No dudé en seguir hablando:

—¿Jugar con las emociones? ¿Y con qué fin? ¡¿Qué crees que vas a ganar cuando encuentres lo que sea que estás buscando, eh?! ¿Crees que obtendrás una medalla o algo? ¿Un reconocimiento al mejor artista del año? ¡Por favor! ¿Es que aún no te has dado cuenta? Te van a olvidar, ¿por qué sabes qué, amigo? ¡A nadie le importa si has dado con una gran e intelectual revelación artística!

"Todo lo que haces nunca será suficiente para nadie. ¡Nada será suficiente! Ni siquiera para ti —los ojos de Lucian refulgieron de una ira contenida, una que igualaba a la mía—. ¿Así que quieres dar con la máxima manifestación artística? ¿El límite de las emociones? Pues adivina, no, lo, hay.
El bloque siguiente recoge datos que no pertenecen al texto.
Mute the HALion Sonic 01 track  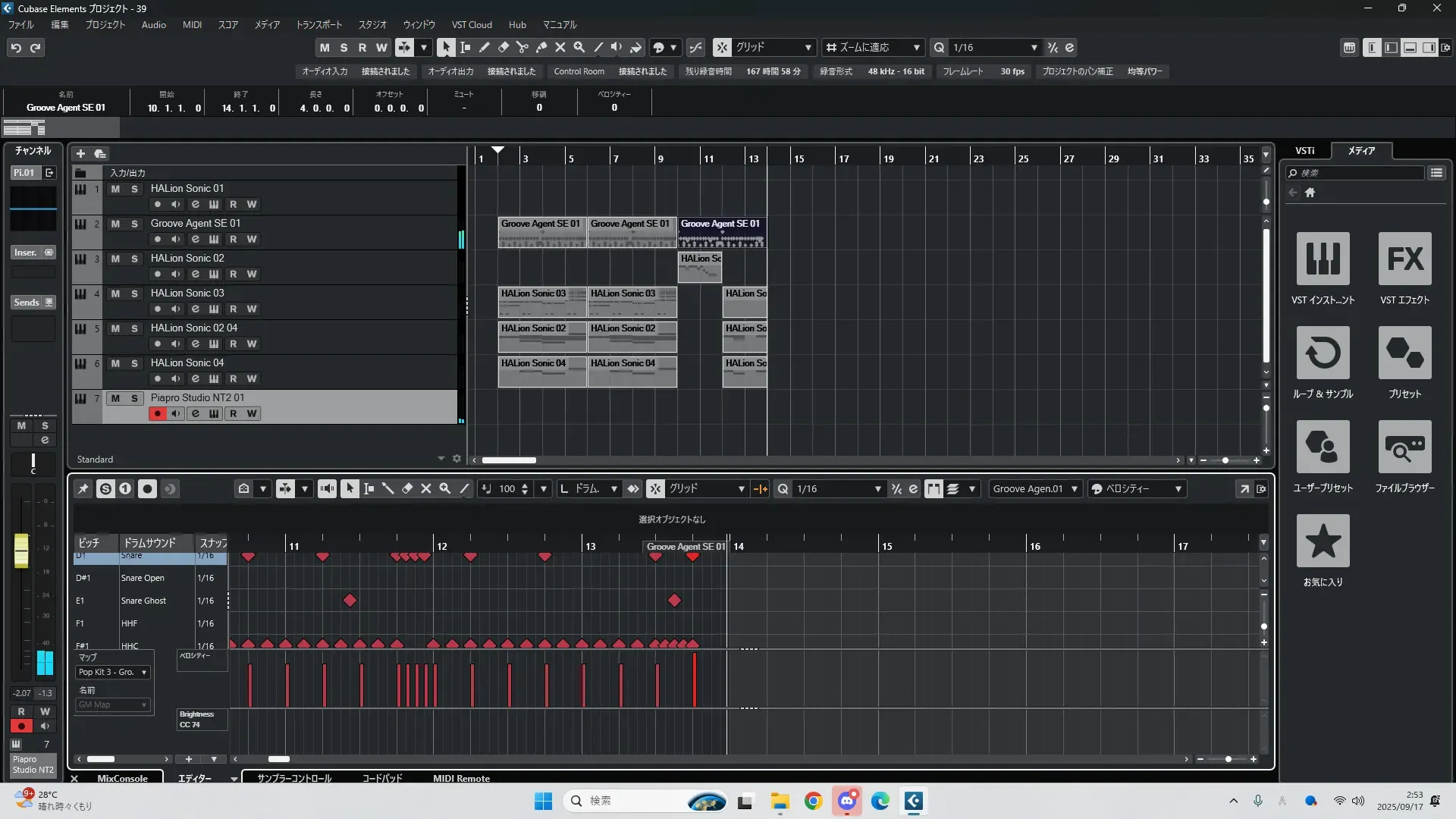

Tú y tus creencias ridículas pueden metérselas en donde te quepa ¡y dejarnos en paz! ¿Qué opinas de eso, Lucian? »

Hubo un largo silencio, interrumpido únicamente por mi agitada respiración.

Él no dijo nada, pero no fue necesario. Por primera vez desde que lo conocía, supe perfectamente lo que pensaba. Su postura, sus ojos, todo en él gritaba lo que tenía en mente.

Se levantó, tomó la caja, el suéter con el libro y se marchó.

No pasó ni una hora antes de que lo volviera a ver.

—Duérmela.

Lo miré sin entender.

Un segundo después, algo me cubrió la nariz y me perdí en la inconsciencia.

Cuando abrí de nuevo los ojos, sólo vitinieblas.